[WHAT THE TASK REQUIRES] Recast the items as a Markdown table with the columns Row and Text. Begin at the line that has "Find the location" and stop after the line that has "starts is located at coordinates (509, 102).", skipping blank lines and leaving out the pictures.

[EXERCISE DATA]
# # #

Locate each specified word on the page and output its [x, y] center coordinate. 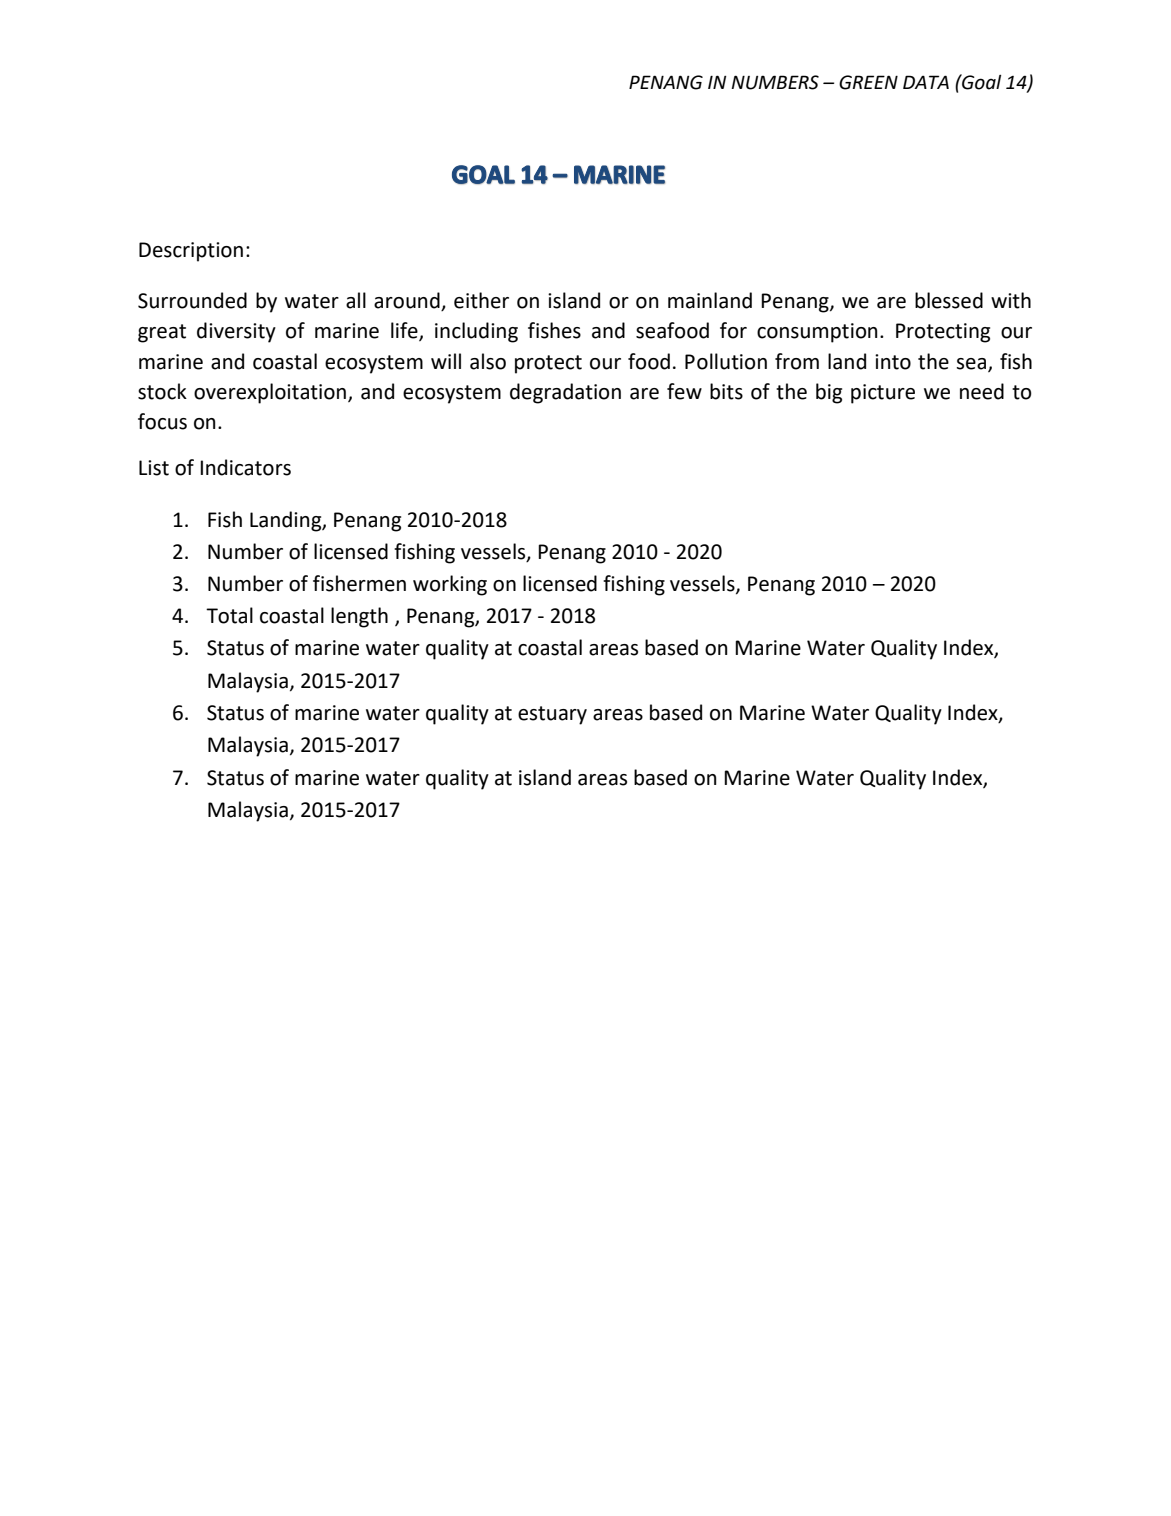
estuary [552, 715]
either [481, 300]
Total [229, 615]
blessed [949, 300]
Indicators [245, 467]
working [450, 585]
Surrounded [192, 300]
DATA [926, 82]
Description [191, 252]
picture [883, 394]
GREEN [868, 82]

# # #

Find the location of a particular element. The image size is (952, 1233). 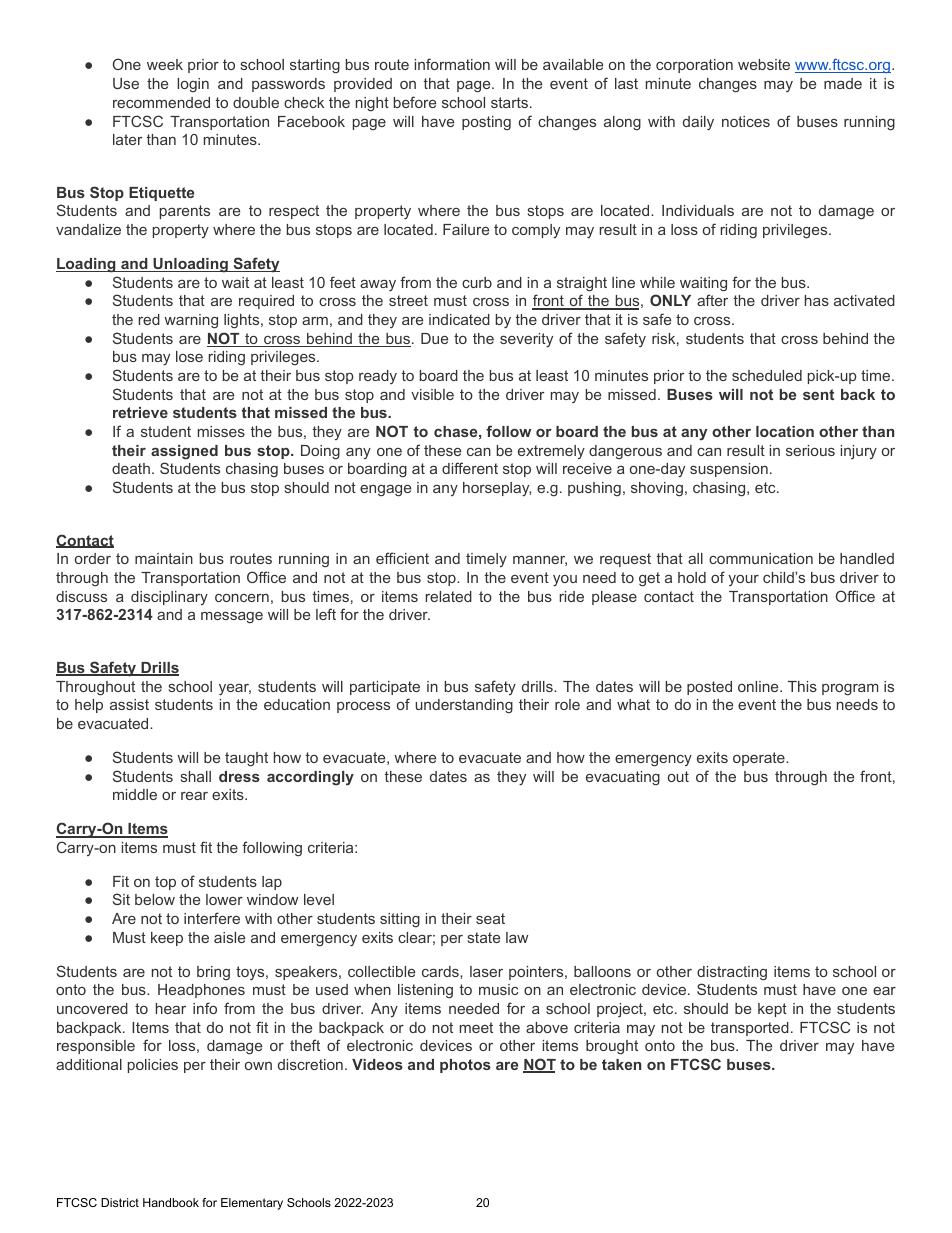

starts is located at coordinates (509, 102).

# # #

[FULL SOLUTION]
| Row | Text |
|---|---|
| 1 | Find the location of a particular element. The image size is (952, 1233).  |
| 2 | starts is located at coordinates (509, 102). |